2013 Annual Conference

January 16-20, 2013 I Sheraton San Diego Hotel and Marina I San Diego, CA

“the Freedom Factor”: Two-Year Outcomes for People Discharged Following a Psychiatric Hospital Closing

Schedule:
Sunday, January 20, 2013: 11:45 AM
Marina 3 (Sheraton San Diego Hotel & Marina)
* noted as presenting author
Catherine Greeno, PhD, Associate Professor of Social Work, University of Pittsburgh, Pittsburgh, PA
Sue Estroff, PhD, Professor, University of North Carolina at Chapel Hill, Chapel Hill, NC
Courtney Kuza, MPH, Research Principal, University of Pittsburgh, Pittsburgh, PA
Mary Fleming, MS, Chief Executive Officer, Allegheny HealthChoices, Inc, Pittsburgh, PA
Deinstitutionalization has been among the most important changes in mental health services in the past half century.  Many public systems are now moving towards designs in which there will be no long-stay state supported psychiatric hospital.  Although concerns have been raised about homelessness and incarceration, we still know relatively little about how people fare when they are discharged to community settings, and how they experience this life transition. 
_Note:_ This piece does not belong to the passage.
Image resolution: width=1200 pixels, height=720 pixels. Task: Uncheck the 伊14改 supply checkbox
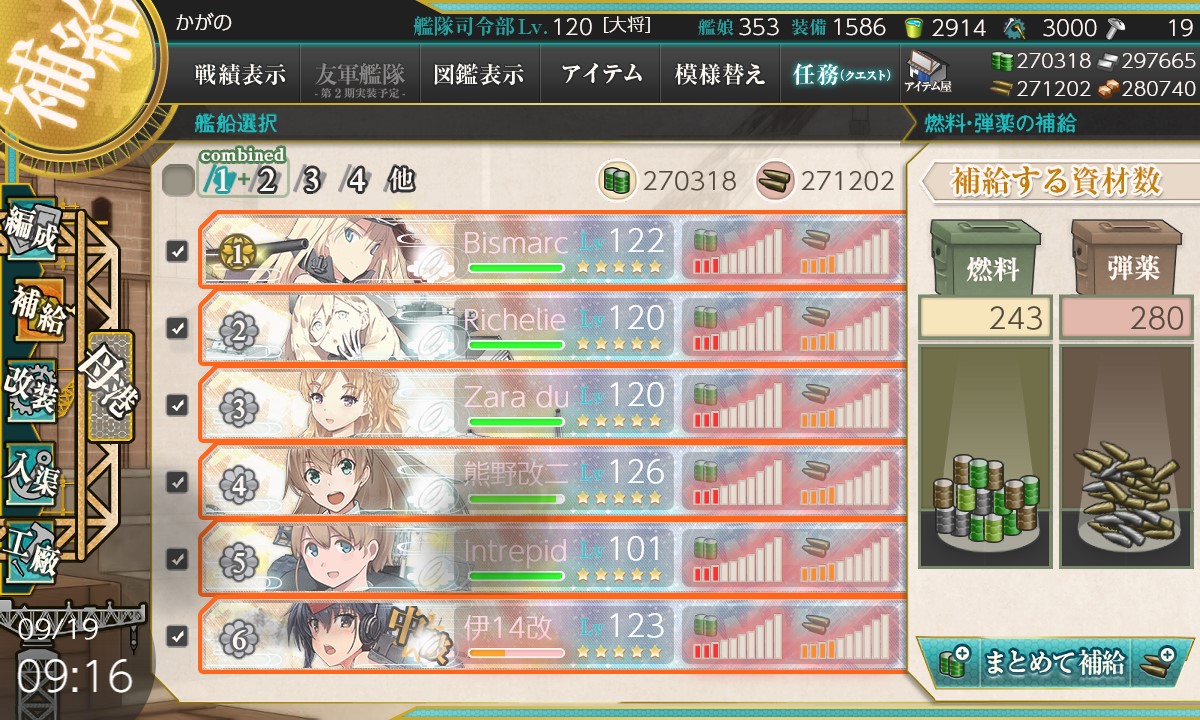(x=177, y=635)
This mixed-methods study reports on the two-year outcomes of a random sample (N=65) of people discharged when a state psychiatric hospital was closed.  Interviewers visited participants every three months for two years.  Standardized assessments, conducted every six months, included psychiatric symptomatology (BPRS), quality of life (WHOQOL Bref), social adjustment (SAS-II, Social and Leisure Subscale) and progress towards recovery (RAS). Qualitative observation included observation, and conversations with participants and providers every three months, and formal interviews regarding the discharge experience. 

Latent growth curve analysis was used to assess change over time.  Average BPRS score decreased from 39.5 in the hospital to 28.5 two years post-discharge t (155) = 5.79, p < .001.  60% of study participants met a recently published criterion for remission of symptoms of schizophrenia at the end of the two year study period.  Social functioning according to the SAS-II Social and Leisure subscale also improved, t (144) = 2.92, p < .005, and the percentage of participants who reported regularly seeing friends increased from 26% to 41% .  Quality of life and progress towards recovery did not change over the course of the study, but compared favorably to rates reported in epidemiological studies of community-dwelling people with psychiatric disabilities. 
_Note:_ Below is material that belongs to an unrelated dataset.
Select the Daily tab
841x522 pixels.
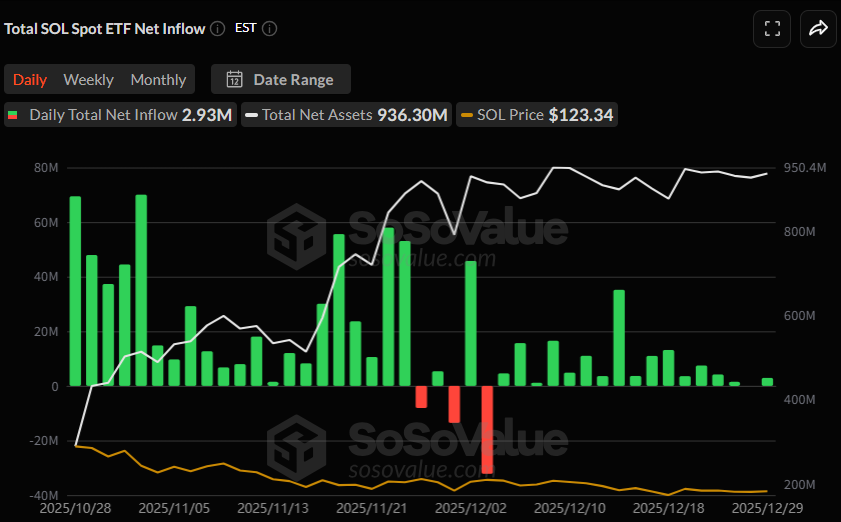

Interviews clearly showed that participants preferred community residences to the hospital.  As one participant said, “It’s the freedom factor”.  Participants preferred living in smaller settings in which they had more say over when and where to go out, room décor, choice of music and television programming, and other choices of activities.  Mental health providers remained the most important source of social activity and support for most people.  On the whole, engagement with the community integration remained limited, and is an area for future work for mental health services providers.  A subset of people developed independent relationships, found work, and participated in volunteer activities.  In contrast, another small subset of people, many of whom explicitly valued the choice and freedom of the community setting, initiated or renewed risky behaviors, sometimes involving illegal substances, and some of these people were incarcerated for periods of time. 
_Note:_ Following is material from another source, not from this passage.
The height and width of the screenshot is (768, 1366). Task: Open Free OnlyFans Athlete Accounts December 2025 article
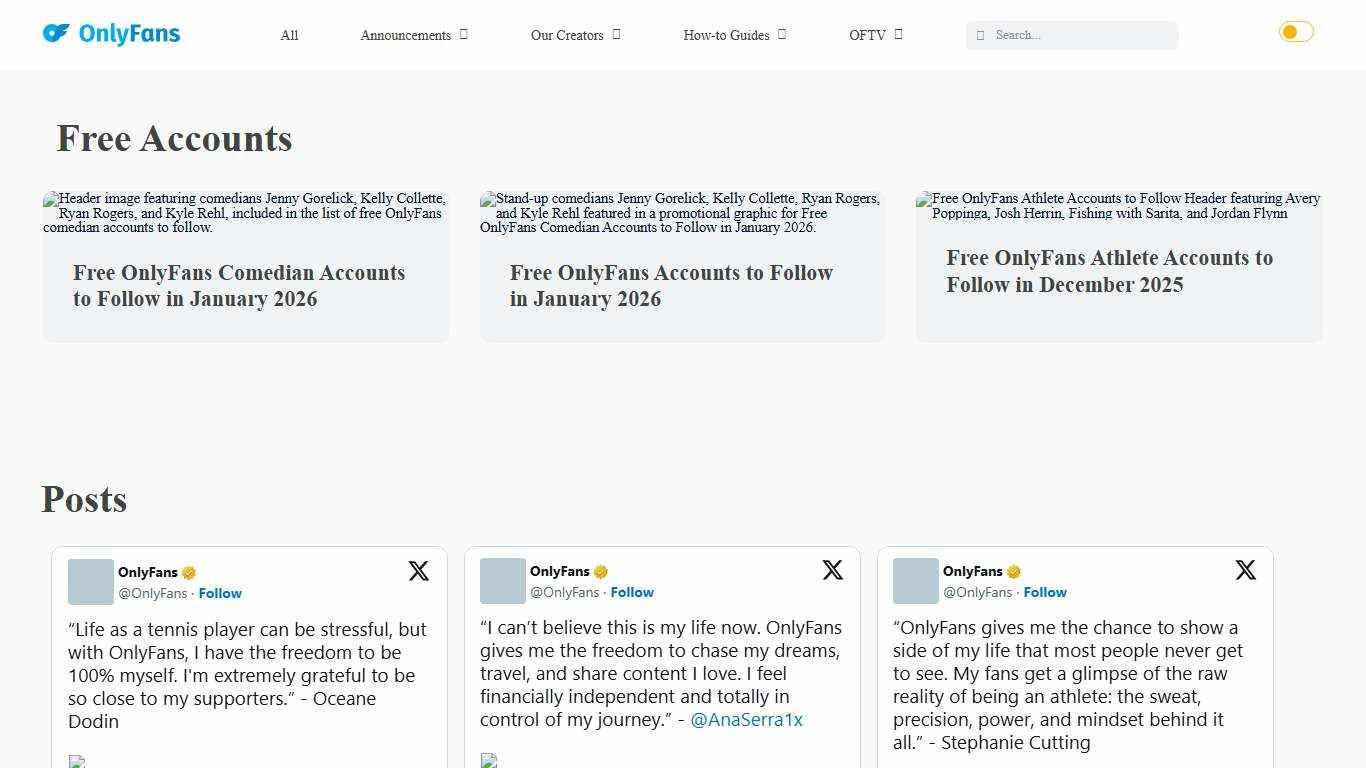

This study adds to a growing body of evidence that people with psychiatric disabilities can be well served without resorting to long stay largely custodial hospital residences.  Quality of life, living circumstances, and mental health status were stable or improved during the two years following the hospital closing.  Participants were largely positive about the discharge experience and their new residences, compared to the hospital.  As said by one participant “The best experience has been knowing that I can make it in the real world”.